Rewrite the material below, replacing "GUI agent" with "screen assistant" everywhere and keeping everything else unchanged. Leave the pictures out of your answer.

=== RECORDED DATA ===

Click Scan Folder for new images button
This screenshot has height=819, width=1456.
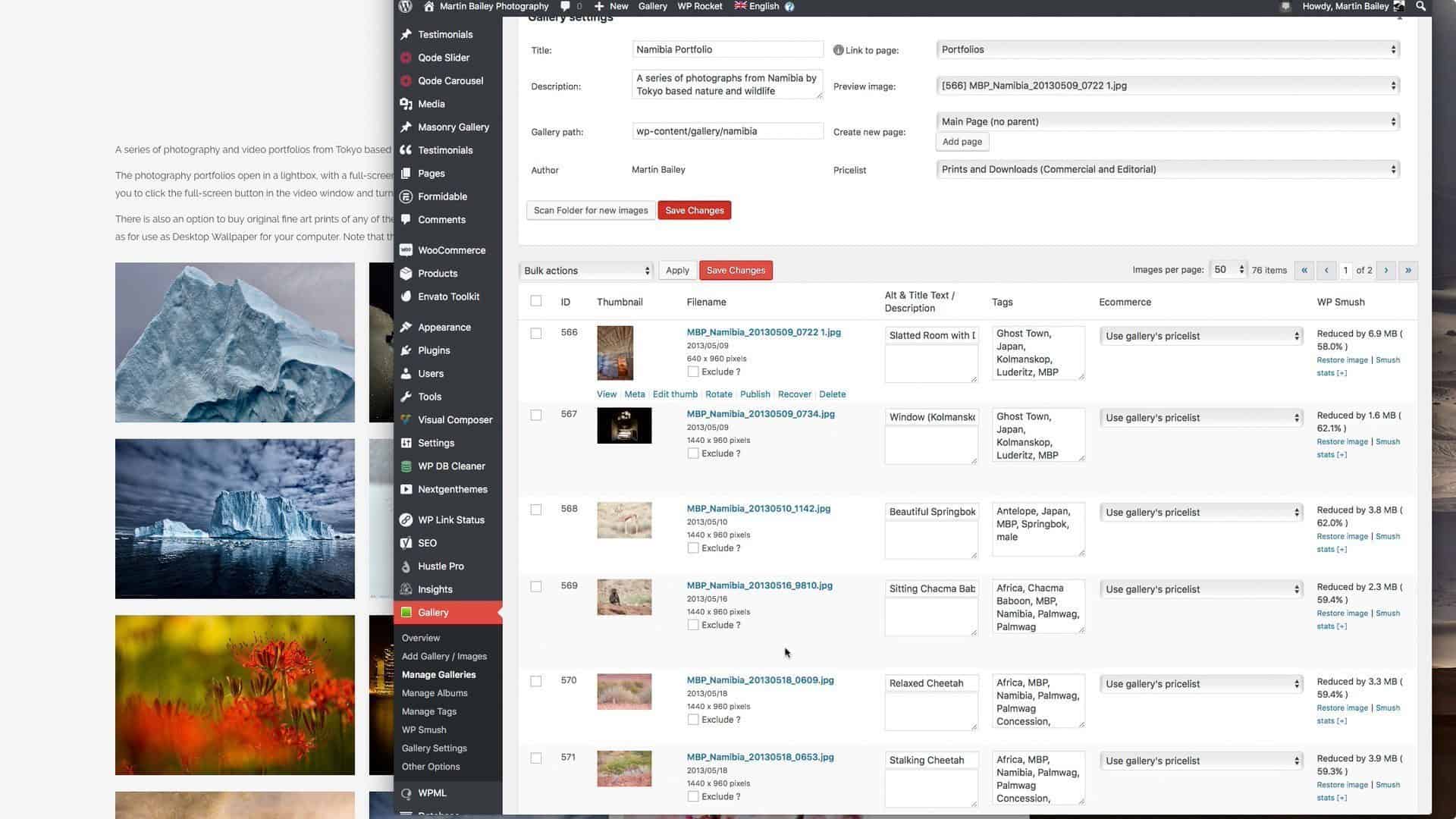click(x=590, y=210)
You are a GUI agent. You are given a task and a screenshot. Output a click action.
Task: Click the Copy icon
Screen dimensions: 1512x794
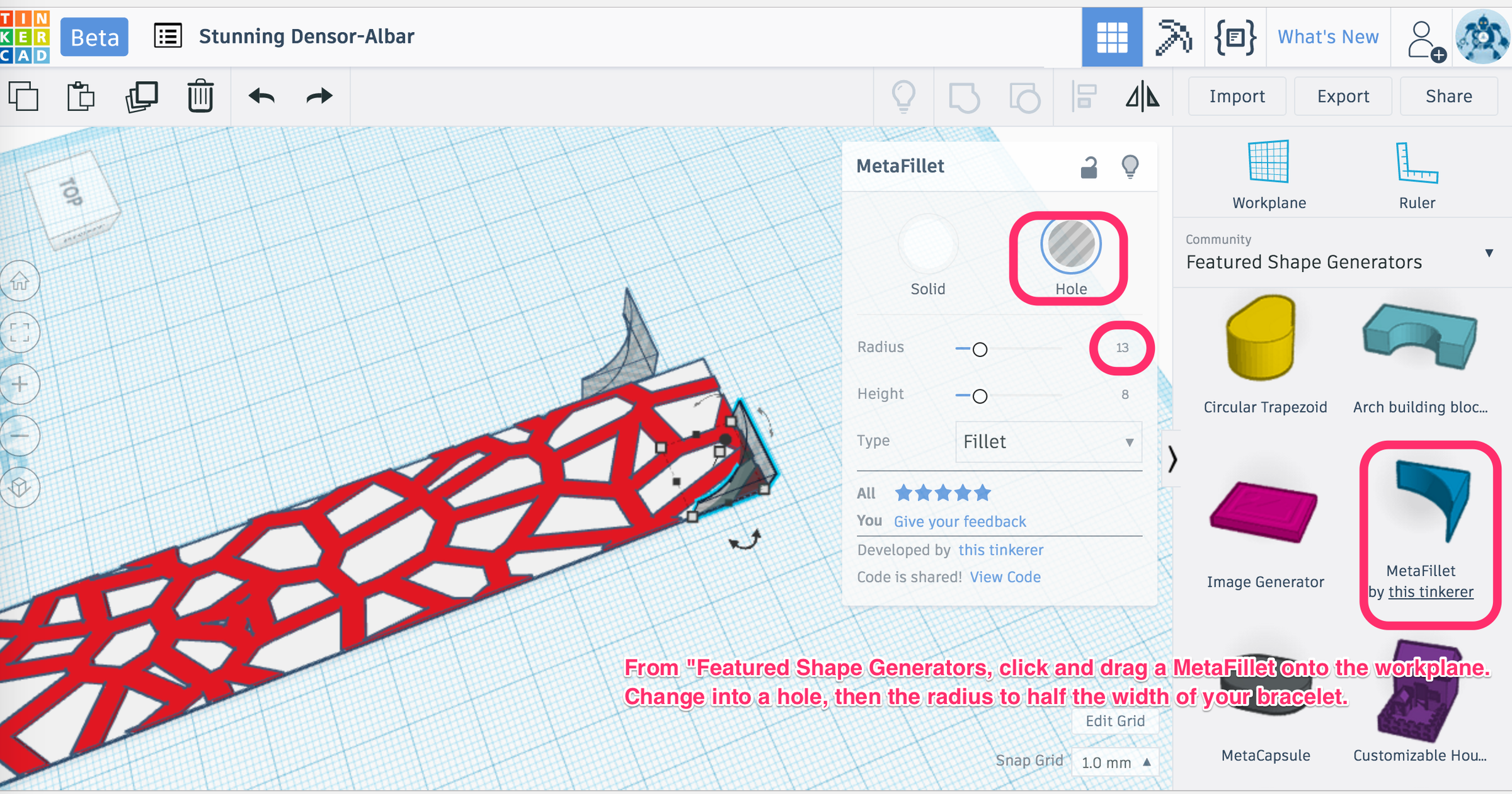(24, 96)
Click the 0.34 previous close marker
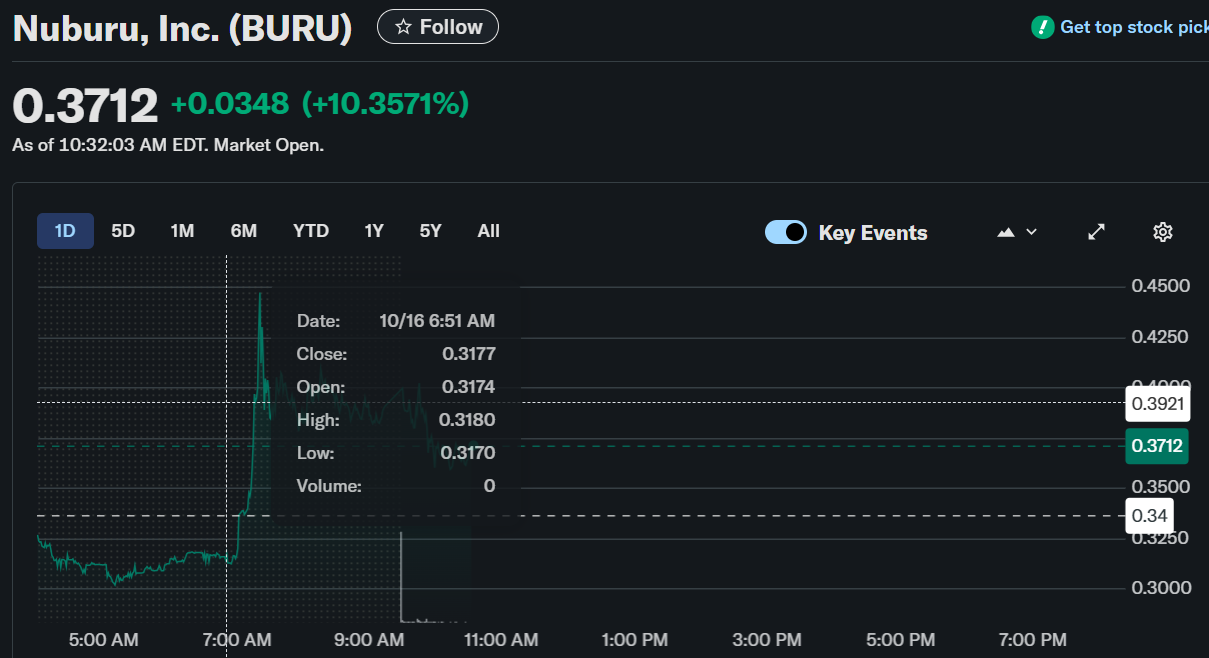This screenshot has width=1209, height=658. (1148, 516)
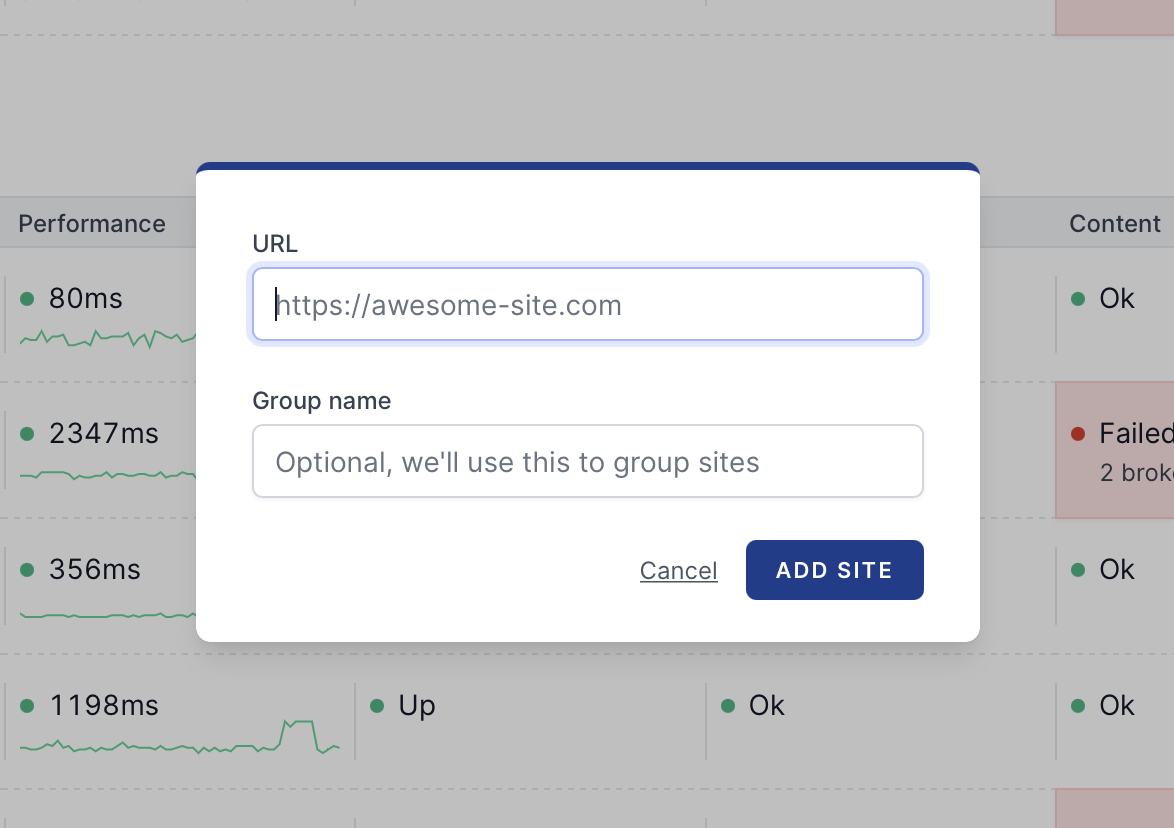The image size is (1174, 828).
Task: Click the 356ms response time value
Action: [x=95, y=570]
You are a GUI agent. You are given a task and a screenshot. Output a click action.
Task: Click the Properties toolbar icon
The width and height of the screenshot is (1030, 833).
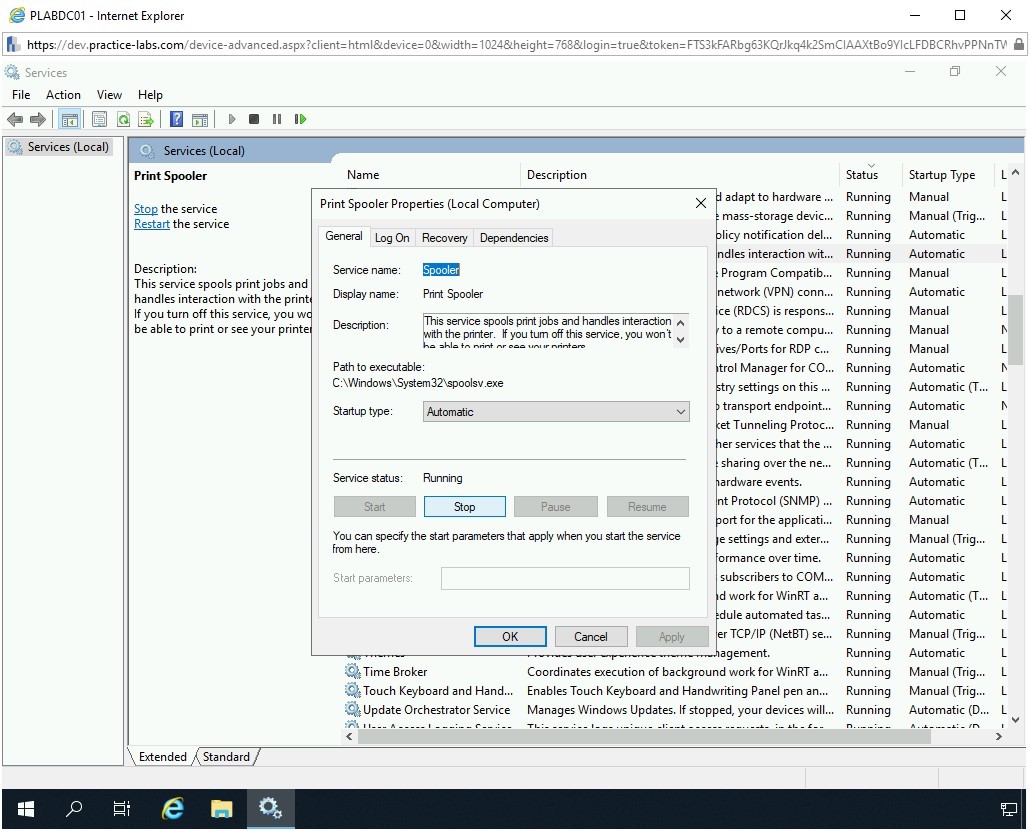click(x=99, y=119)
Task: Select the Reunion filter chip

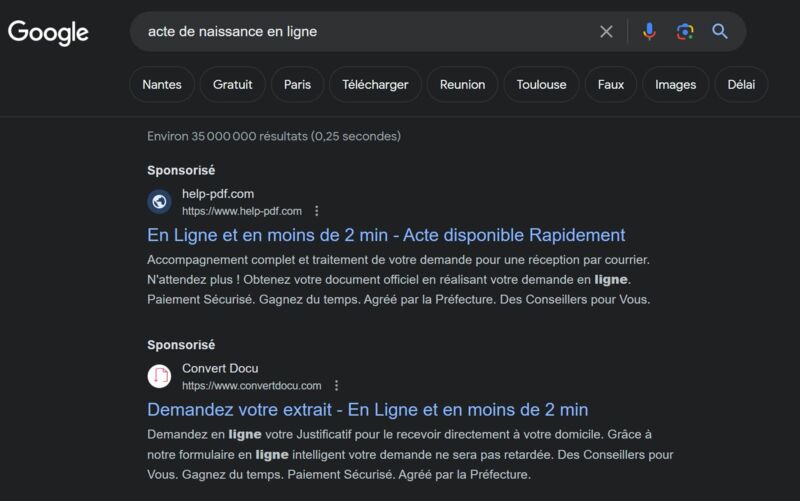Action: point(462,85)
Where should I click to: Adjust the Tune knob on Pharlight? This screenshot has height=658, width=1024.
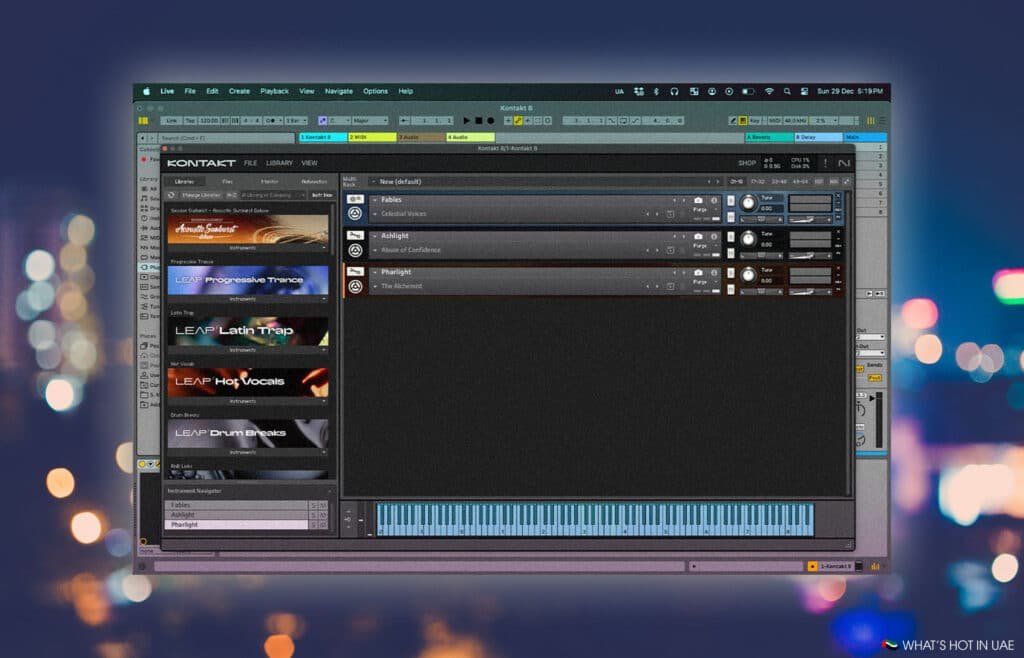749,275
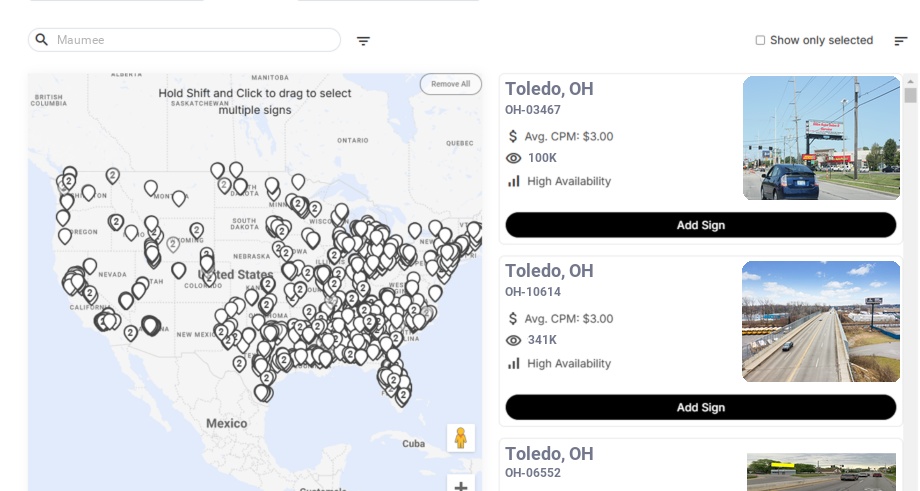Screen dimensions: 920x491
Task: Click the search magnifier icon
Action: click(x=42, y=40)
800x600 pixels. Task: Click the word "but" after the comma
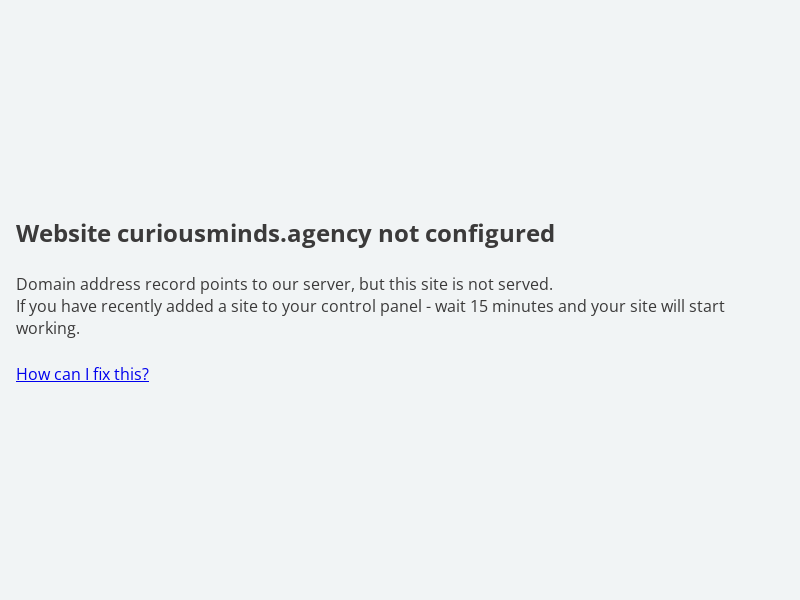click(x=373, y=284)
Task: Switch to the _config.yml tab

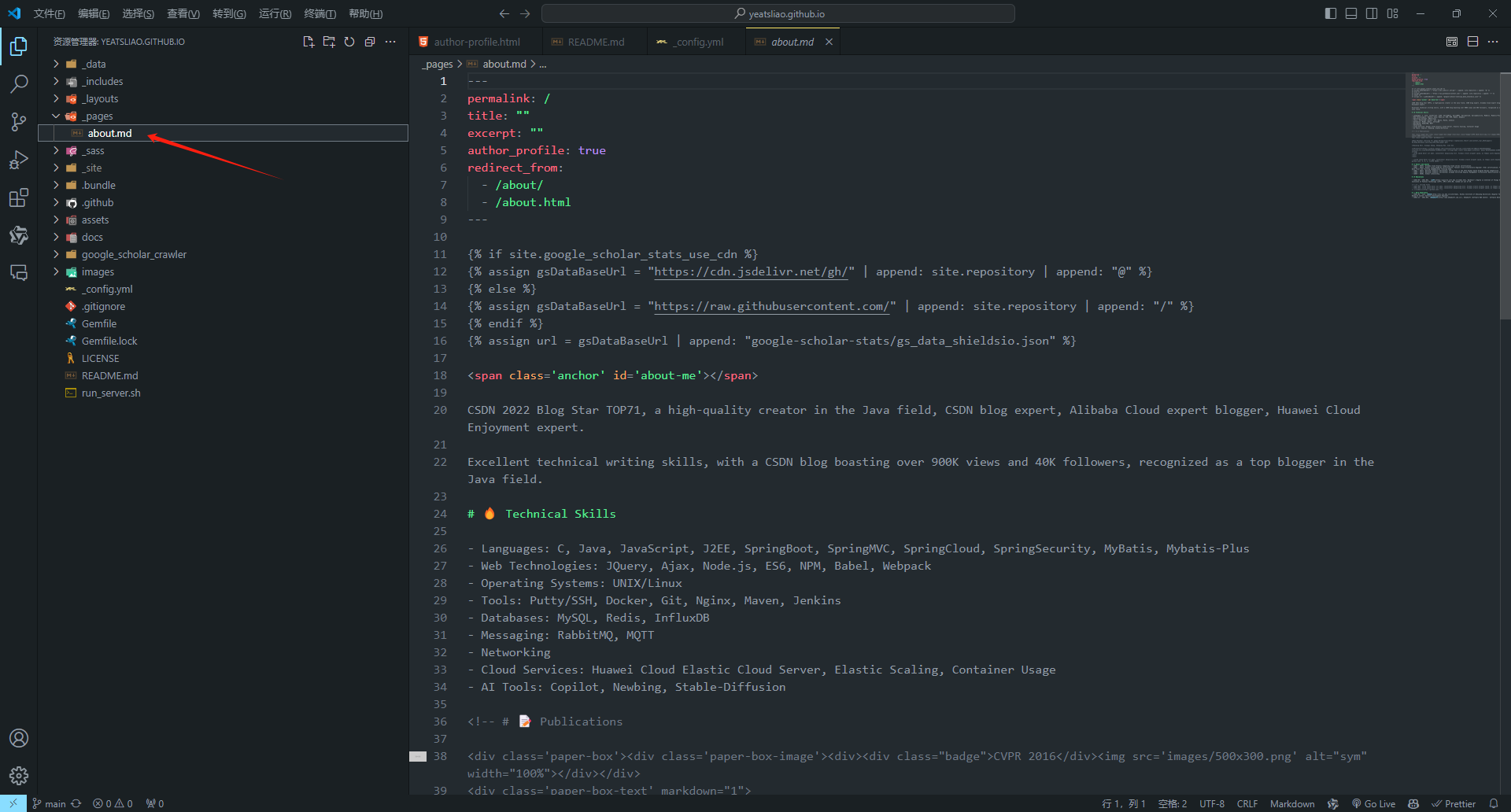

===

FINAL ANSWER:
Click Scan Folder for new images button
This screenshot has height=819, width=1456.
click(x=590, y=210)
You are a screen assistant. You are given a task and a screenshot. Output a click action.
Task: Click the Copy icon
Screen dimensions: 1512x794
(24, 96)
Click the 0.34 previous close marker
This screenshot has width=1209, height=658. (1148, 516)
The image size is (1174, 828).
Task: Click the 356ms response time value
Action: [x=95, y=570]
You are a screen assistant. You are given a task and a screenshot. Output a click action.
Task: Click the Properties toolbar icon
The width and height of the screenshot is (1030, 833).
click(x=99, y=119)
Task: Select the Reunion filter chip

Action: point(462,85)
Where should I click to: Adjust the Tune knob on Pharlight? This screenshot has height=658, width=1024.
749,275
Screen dimensions: 920x491
Task: Click the search magnifier icon
Action: click(x=42, y=40)
800x600 pixels. Task: Click the word "but" after the comma
click(x=373, y=284)
Task: Switch to the _config.yml tab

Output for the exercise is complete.